Pour la coordinatrice du projet Missing Migrants, l’interprétation de ses données « n’a fondamentalement aucun sens » et manque de rigueur. Cela ressemble à du cherry picking, critique-t-elle, c’est-à-dire une sélection de données pour appuyer une hypothèse sans prendre l’ensemble des données et du contexte. Prendre seulement trois cas et les comparer à d’autres mois de certaines années, parfois sans que celles-ci se suivent, « n’est pas une approche scientifique valide », souligne-t-elle. « Pour réaliser une comparaison rigoureuse et dans la mesure du possible scientifique, il faut examiner tous les facteurs, poursuit Julia Black. Et de loin, le facteur qui définit le nombre de morts en Méditerranée est le nombre de personnes qui tentent de traverser », c’est-à-dire que plus les personnes tentent de traverser, plus il y aura de morts.

Des conclusions difficiles à tirer

Mais cela reste une tendance générale. A partir d’un tableau sur les tentatives de traversées en Méditerranée centrale entre 2014 et 2022 que nous a transmis Missing Migrants, nous avons essayé de voir si cela se vérifiait pour les trois exemples du Point (mai 2020, octobre 2018, juillet 2018). Nous avons regardé le nombre de morts recensés par rapport au nombre total de tentatives de traversées (qui cumule les arrivées illégales enregistrées en Europe, le nombre d’interceptions en mer effectuées par les gardes-côtes libyens et tunisiens et le nombre de morts sur l’axe de la Méditerranée centrale).

Effectivement, plus il y a de tentatives de traversées, plus il y a de morts si l’on se penche sur les mois de mai entre 2017 et 2022. Ainsi, 6.400 personnes ont tenté de traverser en mai 2020 (11 morts enregistrés), et 26.236 en mai 2021 (157 morts recensés). Mais sur les périodes octobre 2017-octobre 2022 ou juillet 2017-juillet 2022, il est plus difficile de tirer ces conclusions.
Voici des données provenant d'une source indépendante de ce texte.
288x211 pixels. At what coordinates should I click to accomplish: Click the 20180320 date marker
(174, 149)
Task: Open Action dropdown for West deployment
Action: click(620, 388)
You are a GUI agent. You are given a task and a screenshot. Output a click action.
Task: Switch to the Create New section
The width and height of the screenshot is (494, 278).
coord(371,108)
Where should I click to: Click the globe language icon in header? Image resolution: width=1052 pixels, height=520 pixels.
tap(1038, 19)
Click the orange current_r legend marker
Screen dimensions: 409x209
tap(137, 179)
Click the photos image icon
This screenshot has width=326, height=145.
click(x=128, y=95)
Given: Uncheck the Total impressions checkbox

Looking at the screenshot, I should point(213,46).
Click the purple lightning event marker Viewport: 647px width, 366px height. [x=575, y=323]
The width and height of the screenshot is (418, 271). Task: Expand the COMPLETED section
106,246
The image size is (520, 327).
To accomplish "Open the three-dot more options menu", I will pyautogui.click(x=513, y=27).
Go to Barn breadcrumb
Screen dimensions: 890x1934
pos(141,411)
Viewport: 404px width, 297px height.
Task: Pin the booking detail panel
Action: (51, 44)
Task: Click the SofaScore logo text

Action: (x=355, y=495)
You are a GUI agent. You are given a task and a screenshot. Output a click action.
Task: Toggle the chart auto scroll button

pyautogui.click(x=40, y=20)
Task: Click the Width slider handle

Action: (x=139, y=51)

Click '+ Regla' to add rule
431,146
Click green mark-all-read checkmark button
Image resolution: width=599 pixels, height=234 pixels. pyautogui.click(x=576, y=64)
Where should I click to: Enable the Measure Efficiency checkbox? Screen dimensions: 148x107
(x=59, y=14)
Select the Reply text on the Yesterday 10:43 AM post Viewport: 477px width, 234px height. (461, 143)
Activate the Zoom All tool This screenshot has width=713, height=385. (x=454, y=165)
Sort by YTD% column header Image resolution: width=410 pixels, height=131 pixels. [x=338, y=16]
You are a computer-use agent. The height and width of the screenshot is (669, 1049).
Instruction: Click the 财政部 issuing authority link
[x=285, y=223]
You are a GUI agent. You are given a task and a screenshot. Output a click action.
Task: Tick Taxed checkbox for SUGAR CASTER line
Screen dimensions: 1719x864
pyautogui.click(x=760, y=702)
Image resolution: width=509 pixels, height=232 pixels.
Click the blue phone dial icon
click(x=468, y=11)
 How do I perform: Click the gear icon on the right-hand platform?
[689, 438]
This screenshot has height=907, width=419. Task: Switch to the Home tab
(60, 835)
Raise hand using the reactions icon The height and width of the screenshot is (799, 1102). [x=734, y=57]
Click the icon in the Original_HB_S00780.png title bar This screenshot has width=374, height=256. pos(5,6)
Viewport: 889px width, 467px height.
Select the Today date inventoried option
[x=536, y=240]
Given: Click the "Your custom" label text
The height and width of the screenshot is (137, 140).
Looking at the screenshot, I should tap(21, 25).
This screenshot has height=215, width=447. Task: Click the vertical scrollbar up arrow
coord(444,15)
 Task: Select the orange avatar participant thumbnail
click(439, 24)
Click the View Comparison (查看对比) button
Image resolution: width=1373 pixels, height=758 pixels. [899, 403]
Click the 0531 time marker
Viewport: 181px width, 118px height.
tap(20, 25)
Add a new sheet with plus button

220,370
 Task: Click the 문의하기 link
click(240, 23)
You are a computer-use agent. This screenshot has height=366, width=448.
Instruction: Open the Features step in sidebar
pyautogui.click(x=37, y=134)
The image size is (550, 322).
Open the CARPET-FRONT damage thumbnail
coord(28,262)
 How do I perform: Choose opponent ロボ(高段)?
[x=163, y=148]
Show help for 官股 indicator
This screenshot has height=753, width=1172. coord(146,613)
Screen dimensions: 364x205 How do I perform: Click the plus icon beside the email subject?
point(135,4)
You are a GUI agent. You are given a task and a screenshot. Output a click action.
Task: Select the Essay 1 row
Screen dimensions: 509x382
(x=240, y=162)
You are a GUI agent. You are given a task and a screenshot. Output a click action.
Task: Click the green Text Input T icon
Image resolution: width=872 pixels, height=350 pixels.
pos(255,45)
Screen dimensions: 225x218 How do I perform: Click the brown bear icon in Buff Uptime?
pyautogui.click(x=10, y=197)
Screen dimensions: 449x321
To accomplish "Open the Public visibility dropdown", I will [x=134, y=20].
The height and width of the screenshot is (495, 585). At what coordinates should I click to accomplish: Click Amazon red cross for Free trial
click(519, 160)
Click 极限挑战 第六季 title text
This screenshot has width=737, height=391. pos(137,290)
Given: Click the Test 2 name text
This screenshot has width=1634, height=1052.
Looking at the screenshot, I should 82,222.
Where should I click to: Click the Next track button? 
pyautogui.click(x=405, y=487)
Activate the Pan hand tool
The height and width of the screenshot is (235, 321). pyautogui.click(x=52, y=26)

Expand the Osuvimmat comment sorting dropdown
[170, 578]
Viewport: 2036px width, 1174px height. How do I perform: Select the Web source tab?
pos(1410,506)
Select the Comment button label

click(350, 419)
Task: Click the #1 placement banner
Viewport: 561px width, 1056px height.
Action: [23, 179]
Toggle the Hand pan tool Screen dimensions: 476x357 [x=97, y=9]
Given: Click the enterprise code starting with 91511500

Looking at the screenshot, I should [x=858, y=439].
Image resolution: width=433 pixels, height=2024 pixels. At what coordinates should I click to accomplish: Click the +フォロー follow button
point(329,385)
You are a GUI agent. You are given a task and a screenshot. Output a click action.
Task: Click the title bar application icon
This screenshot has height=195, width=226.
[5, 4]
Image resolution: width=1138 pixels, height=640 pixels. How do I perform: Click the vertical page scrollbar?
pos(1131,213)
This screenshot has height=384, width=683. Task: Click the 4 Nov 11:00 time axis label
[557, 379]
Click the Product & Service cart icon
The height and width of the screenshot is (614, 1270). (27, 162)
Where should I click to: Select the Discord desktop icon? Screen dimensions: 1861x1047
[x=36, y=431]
« C’est effectivement une tendance générale, et il existe des exceptions », reconnaît Julia Black. D’autres facteurs, qui ne sont pas pris en compte dans la base, peuvent jouer comme la météo, la qualité des bateaux utilisés ou le nombre de personnes sur chaque bateau. « Il est préférable de ne pas choisir un seul mois comme point de comparaison, mais d’examiner les tendances à plus long terme – le fait qu’il soit si difficile de tirer des conclusions de cette approche, est, je pense, révélateur », pointe Julia Black.

Pas de corrélation entre les opérations de sauvetage des ONG et les décès

Pour estimer l’activité des ONG, il faut plutôt prendre en compte, sur une longue période, le nombre de personnes secourues par ces dernières – une donnée que les autorités italiennes ont fournie jusqu’en 2019 – et les contrôler avec le nombre total de tentatives de traversées. Julia Black souligne qu’une étude interne de l’OIM (non publiée) sur certains sauvetages en Méditerranée a analysé cette question sur la période allant de 2016 à 2019. Les premières conclusions « montrent très clairement qu’il n’y a pas de corrélation entre les opérations de sauvetage des ONG et les décès ».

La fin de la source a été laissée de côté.